DATA FOR REVIEW.

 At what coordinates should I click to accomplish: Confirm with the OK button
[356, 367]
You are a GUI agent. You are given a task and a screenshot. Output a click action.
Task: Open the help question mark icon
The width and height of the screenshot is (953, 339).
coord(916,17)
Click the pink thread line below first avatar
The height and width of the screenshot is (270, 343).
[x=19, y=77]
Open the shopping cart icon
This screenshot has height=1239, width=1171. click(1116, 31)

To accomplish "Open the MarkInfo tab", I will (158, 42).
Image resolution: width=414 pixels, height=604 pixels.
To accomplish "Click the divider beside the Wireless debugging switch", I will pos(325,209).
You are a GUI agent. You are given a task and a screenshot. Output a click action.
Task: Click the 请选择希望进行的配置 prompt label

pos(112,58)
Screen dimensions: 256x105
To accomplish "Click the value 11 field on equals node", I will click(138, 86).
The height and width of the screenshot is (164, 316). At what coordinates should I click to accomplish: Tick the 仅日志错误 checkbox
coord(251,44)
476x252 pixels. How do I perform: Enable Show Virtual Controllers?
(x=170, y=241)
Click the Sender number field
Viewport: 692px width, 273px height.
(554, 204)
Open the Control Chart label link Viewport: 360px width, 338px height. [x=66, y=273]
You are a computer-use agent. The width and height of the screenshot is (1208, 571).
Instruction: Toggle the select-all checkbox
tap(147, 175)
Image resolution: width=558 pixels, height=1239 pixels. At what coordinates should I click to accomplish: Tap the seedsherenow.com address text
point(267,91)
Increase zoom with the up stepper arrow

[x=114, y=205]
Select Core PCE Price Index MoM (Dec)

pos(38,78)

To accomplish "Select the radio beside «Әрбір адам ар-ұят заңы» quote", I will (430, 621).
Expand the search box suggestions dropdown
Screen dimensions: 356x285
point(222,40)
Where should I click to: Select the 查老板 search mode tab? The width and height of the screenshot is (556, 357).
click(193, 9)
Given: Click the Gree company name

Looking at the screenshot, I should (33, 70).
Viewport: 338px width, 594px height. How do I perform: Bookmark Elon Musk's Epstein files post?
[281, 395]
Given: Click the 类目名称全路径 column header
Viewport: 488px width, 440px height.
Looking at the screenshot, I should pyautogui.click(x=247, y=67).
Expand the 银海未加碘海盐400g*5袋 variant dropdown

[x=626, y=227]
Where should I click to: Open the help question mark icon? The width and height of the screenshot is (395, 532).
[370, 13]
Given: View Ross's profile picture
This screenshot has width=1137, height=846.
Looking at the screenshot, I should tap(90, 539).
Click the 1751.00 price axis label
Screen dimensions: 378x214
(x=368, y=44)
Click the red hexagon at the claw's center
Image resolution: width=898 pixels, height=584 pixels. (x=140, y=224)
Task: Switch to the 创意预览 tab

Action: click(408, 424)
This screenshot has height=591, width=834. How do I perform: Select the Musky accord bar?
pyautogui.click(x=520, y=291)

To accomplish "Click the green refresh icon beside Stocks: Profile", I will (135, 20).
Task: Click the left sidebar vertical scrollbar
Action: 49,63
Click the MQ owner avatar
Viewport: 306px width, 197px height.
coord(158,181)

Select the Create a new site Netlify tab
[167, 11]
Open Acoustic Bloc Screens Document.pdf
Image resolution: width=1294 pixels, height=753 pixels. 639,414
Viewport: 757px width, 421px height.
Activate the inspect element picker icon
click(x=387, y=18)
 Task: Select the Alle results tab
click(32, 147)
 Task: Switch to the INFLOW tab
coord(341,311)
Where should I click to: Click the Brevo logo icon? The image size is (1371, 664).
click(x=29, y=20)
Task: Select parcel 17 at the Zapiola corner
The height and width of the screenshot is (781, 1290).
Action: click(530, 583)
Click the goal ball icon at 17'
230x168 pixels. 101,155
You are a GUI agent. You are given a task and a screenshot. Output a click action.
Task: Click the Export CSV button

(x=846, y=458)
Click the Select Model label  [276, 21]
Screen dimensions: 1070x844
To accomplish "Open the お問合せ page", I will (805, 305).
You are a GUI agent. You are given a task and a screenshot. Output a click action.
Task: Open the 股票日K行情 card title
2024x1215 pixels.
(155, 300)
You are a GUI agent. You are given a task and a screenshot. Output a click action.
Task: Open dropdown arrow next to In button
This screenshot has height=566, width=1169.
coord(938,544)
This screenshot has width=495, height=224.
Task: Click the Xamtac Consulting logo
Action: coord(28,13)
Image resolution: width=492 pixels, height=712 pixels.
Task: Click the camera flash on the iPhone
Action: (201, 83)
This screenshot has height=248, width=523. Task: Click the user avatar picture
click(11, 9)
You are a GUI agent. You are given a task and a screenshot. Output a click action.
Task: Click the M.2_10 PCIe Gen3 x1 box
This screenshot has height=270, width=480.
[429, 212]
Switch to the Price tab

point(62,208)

TASK STATEMENT. Your task is to restate, word for word, only those lines above that fall between the line holding "Viewport: 692px width, 273px height." and the line holding "You are a computer-use", inclusive.

WORKED SOLUTION.
Viewport: 692px width, 273px height.
(554, 204)
Open the Control Chart label link Viewport: 360px width, 338px height. [x=66, y=273]
You are a computer-use agent. The width and height of the screenshot is (1208, 571).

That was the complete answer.